-- AVAILABLE DATA follows --
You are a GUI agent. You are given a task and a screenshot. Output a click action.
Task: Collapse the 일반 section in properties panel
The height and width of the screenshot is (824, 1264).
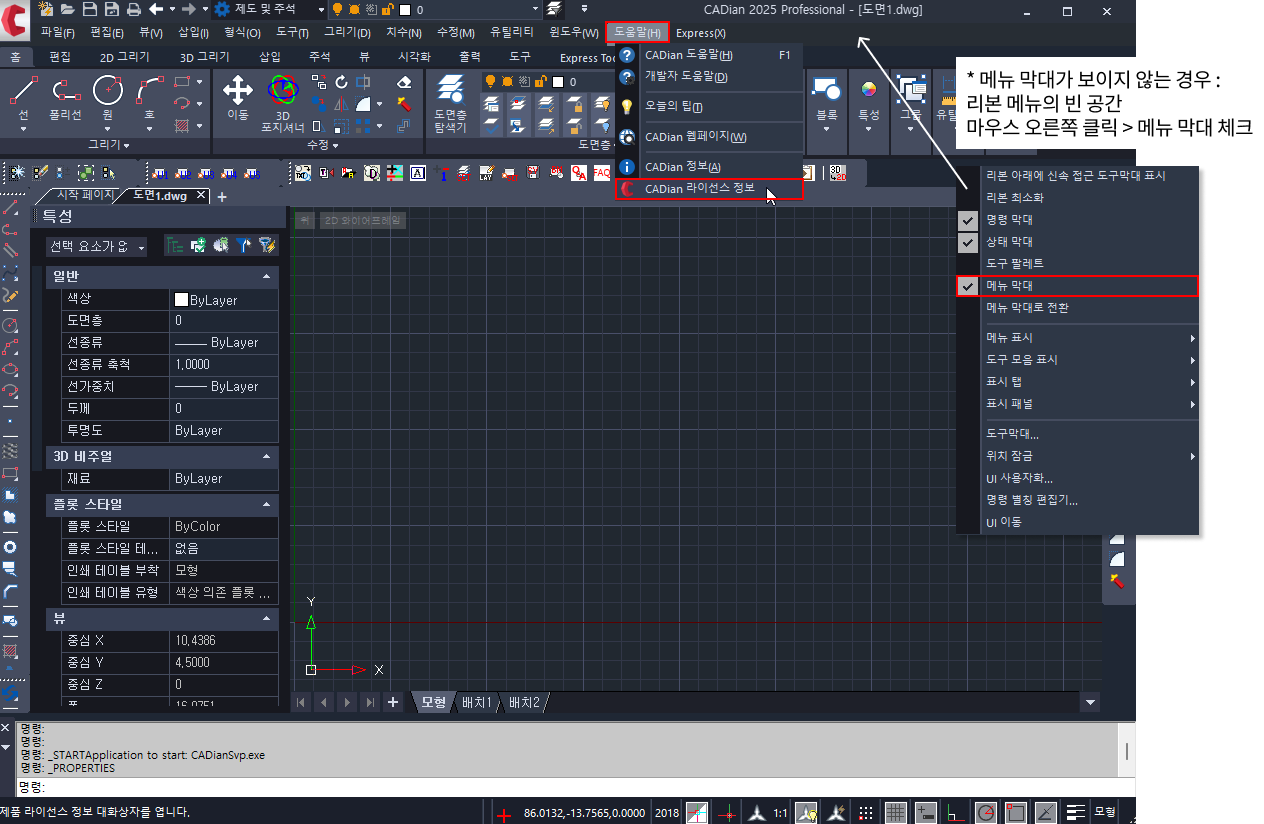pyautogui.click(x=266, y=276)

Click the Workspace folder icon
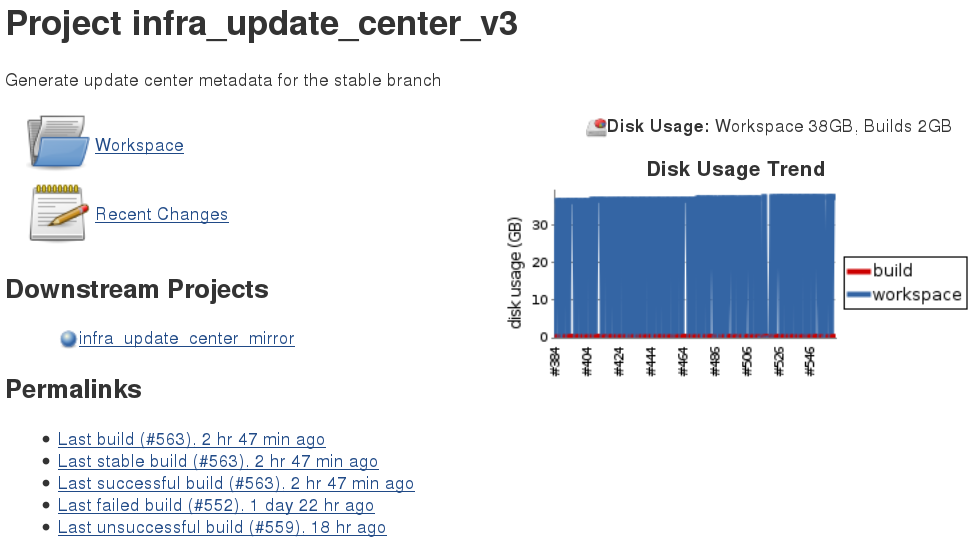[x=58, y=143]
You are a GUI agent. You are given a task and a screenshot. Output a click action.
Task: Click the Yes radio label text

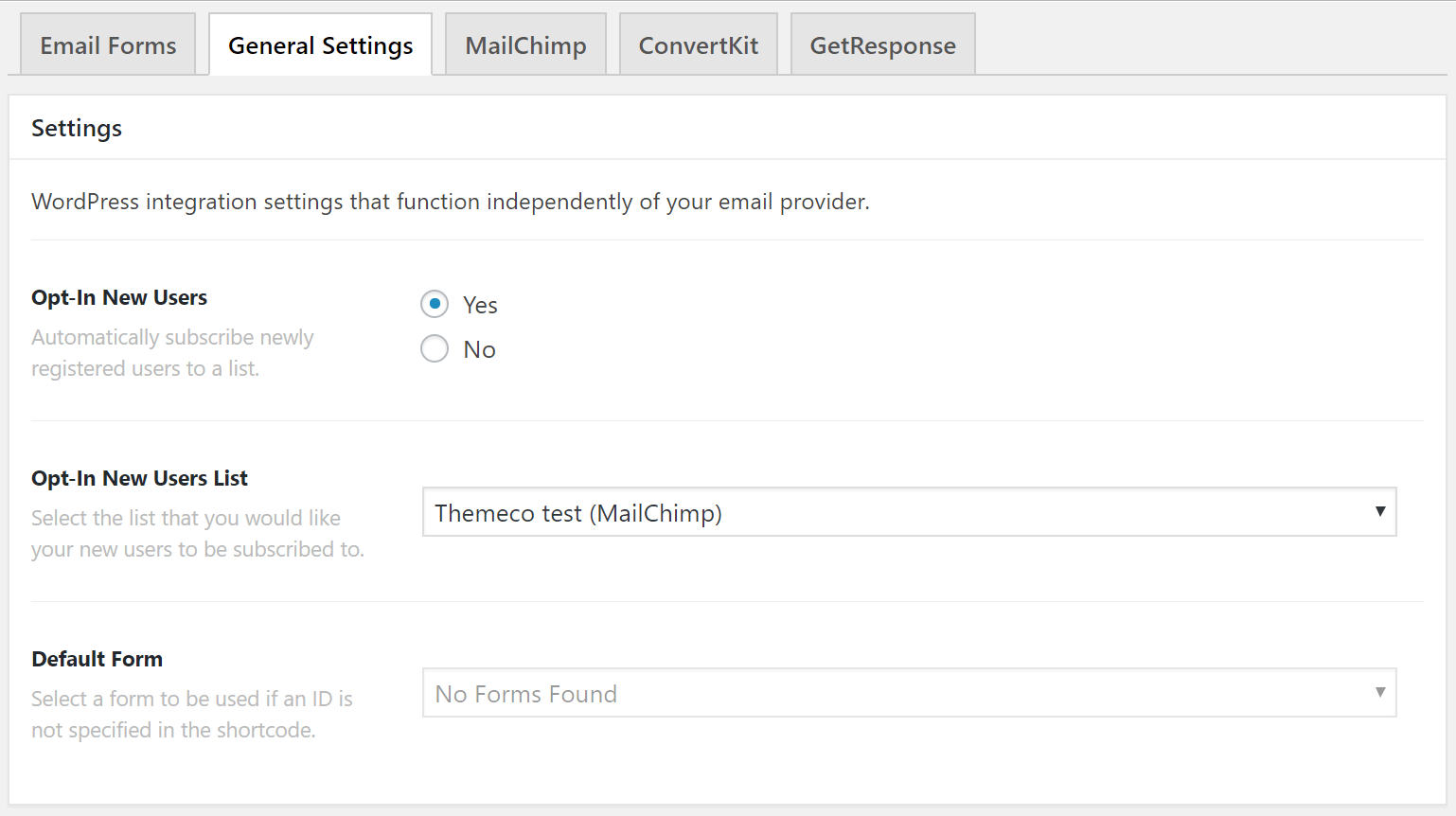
-- AVAILABLE DATA concluded --
THE PROBLEM: From the material above, print everything exactly except the pictures.

TASK ANSWER:
You are a GUI agent. You are given a task and a screenshot. Output a click action.
Task: Collapse the 일반 section in properties panel
The height and width of the screenshot is (824, 1264).
pyautogui.click(x=266, y=276)

Click the Workspace folder icon
[x=58, y=143]
You are a GUI agent. You are given a task and a screenshot. Output a click action.
Task: Click the Yes radio label text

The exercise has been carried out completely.